To protect against these and other cold-related issue, ensure workers have proper clothing and layer appropriately to keep the core body temperature between 98.6 and 95 degrees F. Protective clothing should include insulated boots, wool layers, wind/rain protection, and loose fitting clothing. OSHA stresses hats or hoods since up to 40 percent of body heat can be lost when the head is left exposed.
One of the most important preventive measures is planning ahead. OSHA offers the following suggestions to minimize the effects of cold weather:
- Drink plenty of liquids, avoiding caffeine and alcohol.
- If possible, heavy work should be scheduled during the warmer parts of the day.
- Take breaks out of the cold.
- Try to work in pairs to keep an eye on each other and watch for signs of cold stress.
- Avoid fatigue since energy is needed to keep muscles warm.

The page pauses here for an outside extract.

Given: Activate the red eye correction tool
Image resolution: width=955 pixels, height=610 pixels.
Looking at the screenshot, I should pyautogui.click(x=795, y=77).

- Take frequent breaks and consume warm, high-calorie food such as pasta to maintain energy reserves.
Some type of shelter to shield workers from drafts or wind is also a wise investment.
“Training in recognition and treatment is important,” says the safety guide. “Supervisors, workers and coworkers should watch for signs of cold stress and allow workers to interrupt their work if they are extremely uncomfortable. Supervisors should also ensure that work schedules allow appropriate rest periods and ensure liquids are available.”
If your company works in a dangerously cold climate, follow these precautions to protect your workers from severe health and safety problems.